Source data
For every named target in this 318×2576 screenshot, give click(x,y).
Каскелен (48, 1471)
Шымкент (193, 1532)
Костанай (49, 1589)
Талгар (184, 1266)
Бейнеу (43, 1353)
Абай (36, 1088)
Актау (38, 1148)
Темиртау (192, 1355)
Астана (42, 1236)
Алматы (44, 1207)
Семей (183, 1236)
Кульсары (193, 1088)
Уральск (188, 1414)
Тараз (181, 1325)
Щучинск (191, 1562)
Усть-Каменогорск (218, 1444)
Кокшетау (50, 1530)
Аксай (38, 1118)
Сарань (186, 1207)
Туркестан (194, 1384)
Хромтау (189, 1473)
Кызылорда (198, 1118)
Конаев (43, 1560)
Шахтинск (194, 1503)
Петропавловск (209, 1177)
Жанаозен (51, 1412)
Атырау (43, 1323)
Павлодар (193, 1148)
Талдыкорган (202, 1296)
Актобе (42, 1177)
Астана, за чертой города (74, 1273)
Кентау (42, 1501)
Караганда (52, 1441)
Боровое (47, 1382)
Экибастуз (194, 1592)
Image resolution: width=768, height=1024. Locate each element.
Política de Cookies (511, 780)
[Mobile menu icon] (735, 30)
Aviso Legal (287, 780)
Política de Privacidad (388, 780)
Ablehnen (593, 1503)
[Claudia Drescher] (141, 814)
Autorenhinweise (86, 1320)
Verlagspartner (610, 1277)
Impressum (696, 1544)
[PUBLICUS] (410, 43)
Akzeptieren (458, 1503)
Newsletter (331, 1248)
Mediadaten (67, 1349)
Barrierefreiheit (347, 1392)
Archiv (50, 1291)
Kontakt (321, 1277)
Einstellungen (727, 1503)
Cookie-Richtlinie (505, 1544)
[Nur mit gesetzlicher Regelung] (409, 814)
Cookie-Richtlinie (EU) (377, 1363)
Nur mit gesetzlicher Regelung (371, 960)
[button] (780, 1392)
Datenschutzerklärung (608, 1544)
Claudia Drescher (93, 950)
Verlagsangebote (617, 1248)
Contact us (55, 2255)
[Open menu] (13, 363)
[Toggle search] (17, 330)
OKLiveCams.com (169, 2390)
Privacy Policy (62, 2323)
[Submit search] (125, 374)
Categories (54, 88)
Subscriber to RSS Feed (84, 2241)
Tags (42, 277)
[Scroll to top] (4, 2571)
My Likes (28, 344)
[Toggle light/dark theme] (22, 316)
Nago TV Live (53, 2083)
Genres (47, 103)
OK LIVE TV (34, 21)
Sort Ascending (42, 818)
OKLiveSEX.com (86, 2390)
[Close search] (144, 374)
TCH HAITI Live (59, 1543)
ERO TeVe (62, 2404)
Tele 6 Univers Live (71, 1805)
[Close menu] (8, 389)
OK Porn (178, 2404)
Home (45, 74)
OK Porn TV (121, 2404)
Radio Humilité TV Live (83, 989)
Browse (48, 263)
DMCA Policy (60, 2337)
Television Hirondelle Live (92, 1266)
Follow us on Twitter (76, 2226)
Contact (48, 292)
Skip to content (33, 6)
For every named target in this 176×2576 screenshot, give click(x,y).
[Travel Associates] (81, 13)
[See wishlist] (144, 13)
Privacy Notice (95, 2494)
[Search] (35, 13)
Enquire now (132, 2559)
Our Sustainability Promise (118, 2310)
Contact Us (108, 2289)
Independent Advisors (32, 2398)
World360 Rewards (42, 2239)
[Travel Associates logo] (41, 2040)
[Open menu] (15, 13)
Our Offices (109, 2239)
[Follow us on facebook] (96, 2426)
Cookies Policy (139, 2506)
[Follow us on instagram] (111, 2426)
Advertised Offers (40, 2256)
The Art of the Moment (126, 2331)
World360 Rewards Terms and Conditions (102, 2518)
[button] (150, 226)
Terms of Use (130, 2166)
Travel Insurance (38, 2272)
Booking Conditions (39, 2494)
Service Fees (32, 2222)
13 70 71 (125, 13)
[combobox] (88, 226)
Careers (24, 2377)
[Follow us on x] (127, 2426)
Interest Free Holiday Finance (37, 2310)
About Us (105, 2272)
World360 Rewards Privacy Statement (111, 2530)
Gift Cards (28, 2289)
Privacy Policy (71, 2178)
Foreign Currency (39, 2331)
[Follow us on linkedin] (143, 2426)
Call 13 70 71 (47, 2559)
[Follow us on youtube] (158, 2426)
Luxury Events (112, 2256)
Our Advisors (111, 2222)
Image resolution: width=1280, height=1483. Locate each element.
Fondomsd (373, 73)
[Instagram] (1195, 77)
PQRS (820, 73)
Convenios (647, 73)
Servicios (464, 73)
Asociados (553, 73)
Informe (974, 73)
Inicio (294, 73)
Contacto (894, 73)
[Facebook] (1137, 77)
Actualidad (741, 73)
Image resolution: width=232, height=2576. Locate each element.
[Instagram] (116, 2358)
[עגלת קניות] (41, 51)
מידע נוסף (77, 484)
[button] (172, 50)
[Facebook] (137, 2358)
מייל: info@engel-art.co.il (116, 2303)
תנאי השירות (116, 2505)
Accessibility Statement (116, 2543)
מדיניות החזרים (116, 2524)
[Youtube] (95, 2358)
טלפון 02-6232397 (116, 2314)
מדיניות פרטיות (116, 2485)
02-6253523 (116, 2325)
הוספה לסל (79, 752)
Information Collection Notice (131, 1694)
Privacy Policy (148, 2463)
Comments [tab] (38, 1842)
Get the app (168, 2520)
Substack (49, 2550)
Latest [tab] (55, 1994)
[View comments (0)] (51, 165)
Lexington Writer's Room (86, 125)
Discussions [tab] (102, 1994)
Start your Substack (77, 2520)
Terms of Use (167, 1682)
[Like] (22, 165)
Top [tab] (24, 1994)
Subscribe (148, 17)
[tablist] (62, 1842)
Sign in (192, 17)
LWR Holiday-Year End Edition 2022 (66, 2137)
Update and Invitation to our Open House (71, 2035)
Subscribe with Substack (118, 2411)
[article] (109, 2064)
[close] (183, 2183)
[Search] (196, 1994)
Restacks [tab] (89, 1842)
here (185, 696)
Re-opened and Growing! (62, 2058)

## [Task instructions]
Your reply must contain each entry, reproduced exactly.

## [Written reply]
For every named target in this 318×2576 screenshot, give click(x,y).
Каскелен (48, 1471)
Шымкент (193, 1532)
Костанай (49, 1589)
Талгар (184, 1266)
Бейнеу (43, 1353)
Абай (36, 1088)
Актау (38, 1148)
Темиртау (192, 1355)
Астана (42, 1236)
Алматы (44, 1207)
Семей (183, 1236)
Кульсары (193, 1088)
Уральск (188, 1414)
Тараз (181, 1325)
Щучинск (191, 1562)
Усть-Каменогорск (218, 1444)
Кокшетау (50, 1530)
Аксай (38, 1118)
Сарань (186, 1207)
Туркестан (194, 1384)
Хромтау (189, 1473)
Кызылорда (198, 1118)
Конаев (43, 1560)
Шахтинск (194, 1503)
Петропавловск (209, 1177)
Жанаозен (51, 1412)
Атырау (43, 1323)
Павлодар (193, 1148)
Талдыкорган (202, 1296)
Актобе (42, 1177)
Астана, за чертой города (74, 1273)
Кентау (42, 1501)
Караганда (52, 1441)
Боровое (47, 1382)
Экибастуз (194, 1592)
Image resolution: width=768, height=1024. Locate each element.
Política de Cookies (511, 780)
[Mobile menu icon] (735, 30)
Aviso Legal (287, 780)
Política de Privacidad (388, 780)
Ablehnen (593, 1503)
[Claudia Drescher] (141, 814)
Autorenhinweise (86, 1320)
Verlagspartner (610, 1277)
Impressum (696, 1544)
[PUBLICUS] (410, 43)
Akzeptieren (458, 1503)
Newsletter (331, 1248)
Mediadaten (67, 1349)
Barrierefreiheit (347, 1392)
Archiv (50, 1291)
Kontakt (321, 1277)
Einstellungen (727, 1503)
Cookie-Richtlinie (505, 1544)
[Nur mit gesetzlicher Regelung] (409, 814)
Cookie-Richtlinie (EU) (377, 1363)
Nur mit gesetzlicher Regelung (371, 960)
[button] (780, 1392)
Datenschutzerklärung (608, 1544)
Claudia Drescher (93, 950)
Verlagsangebote (617, 1248)
Contact us (55, 2255)
[Open menu] (13, 363)
[Toggle search] (17, 330)
OKLiveCams.com (169, 2390)
Privacy Policy (62, 2323)
[Submit search] (125, 374)
Categories (54, 88)
Subscriber to RSS Feed (84, 2241)
Tags (42, 277)
[Scroll to top] (4, 2571)
My Likes (28, 344)
[Toggle light/dark theme] (22, 316)
Nago TV Live (53, 2083)
Genres (47, 103)
OK LIVE TV (34, 21)
Sort Ascending (42, 818)
OKLiveSEX.com (86, 2390)
[Close search] (144, 374)
TCH HAITI Live (59, 1543)
ERO TeVe (62, 2404)
Tele 6 Univers Live (71, 1805)
[Close menu] (8, 389)
OK Porn (178, 2404)
Home (45, 74)
OK Porn TV (121, 2404)
Radio Humilité TV Live (83, 989)
Browse (48, 263)
DMCA Policy (60, 2337)
Television Hirondelle Live (92, 1266)
Follow us on Twitter (76, 2226)
Contact (48, 292)
Skip to content (33, 6)
For every named target in this 176×2576 screenshot, give click(x,y).
[Travel Associates] (81, 13)
[See wishlist] (144, 13)
Privacy Notice (95, 2494)
[Search] (35, 13)
Enquire now (132, 2559)
Our Sustainability Promise (118, 2310)
Contact Us (108, 2289)
Independent Advisors (32, 2398)
World360 Rewards (42, 2239)
[Travel Associates logo] (41, 2040)
[Open menu] (15, 13)
Our Offices (109, 2239)
[Follow us on facebook] (96, 2426)
Cookies Policy (139, 2506)
[Follow us on instagram] (111, 2426)
Advertised Offers (40, 2256)
The Art of the Moment (126, 2331)
World360 Rewards Terms and Conditions (102, 2518)
[button] (150, 226)
Terms of Use (130, 2166)
Travel Insurance (38, 2272)
Booking Conditions (39, 2494)
Service Fees (32, 2222)
13 70 71 (125, 13)
[combobox] (88, 226)
Careers (24, 2377)
[Follow us on x] (127, 2426)
Interest Free Holiday Finance (37, 2310)
About Us (105, 2272)
World360 Rewards Privacy Statement (111, 2530)
Gift Cards (28, 2289)
Privacy Policy (71, 2178)
Foreign Currency (39, 2331)
[Follow us on linkedin] (143, 2426)
Call 13 70 71 (47, 2559)
[Follow us on youtube] (158, 2426)
Luxury Events (112, 2256)
Our Advisors (111, 2222)
Image resolution: width=1280, height=1483. Locate each element.
Fondomsd (373, 73)
[Instagram] (1195, 77)
PQRS (820, 73)
Convenios (647, 73)
Servicios (464, 73)
Asociados (553, 73)
Informe (974, 73)
Inicio (294, 73)
Contacto (894, 73)
[Facebook] (1137, 77)
Actualidad (741, 73)
Image resolution: width=232, height=2576. Locate each element.
[Instagram] (116, 2358)
[עגלת קניות] (41, 51)
מידע נוסף (77, 484)
[button] (172, 50)
[Facebook] (137, 2358)
מייל: info@engel-art.co.il (116, 2303)
תנאי השירות (116, 2505)
Accessibility Statement (116, 2543)
מדיניות החזרים (116, 2524)
[Youtube] (95, 2358)
טלפון 02-6232397 (116, 2314)
מדיניות פרטיות (116, 2485)
02-6253523 (116, 2325)
הוספה לסל (79, 752)
Information Collection Notice (131, 1694)
Privacy Policy (148, 2463)
Comments [tab] (38, 1842)
Get the app (168, 2520)
Substack (49, 2550)
Latest [tab] (55, 1994)
[View comments (0)] (51, 165)
Lexington Writer's Room (86, 125)
Discussions [tab] (102, 1994)
Start your Substack (77, 2520)
Terms of Use (167, 1682)
[Like] (22, 165)
Top [tab] (24, 1994)
Subscribe (148, 17)
[tablist] (62, 1842)
Sign in (192, 17)
LWR Holiday-Year End Edition 2022 (66, 2137)
Update and Invitation to our Open House (71, 2035)
Subscribe with Substack (118, 2411)
[article] (109, 2064)
[close] (183, 2183)
[Search] (196, 1994)
Restacks [tab] (89, 1842)
here (185, 696)
Re-opened and Growing! (62, 2058)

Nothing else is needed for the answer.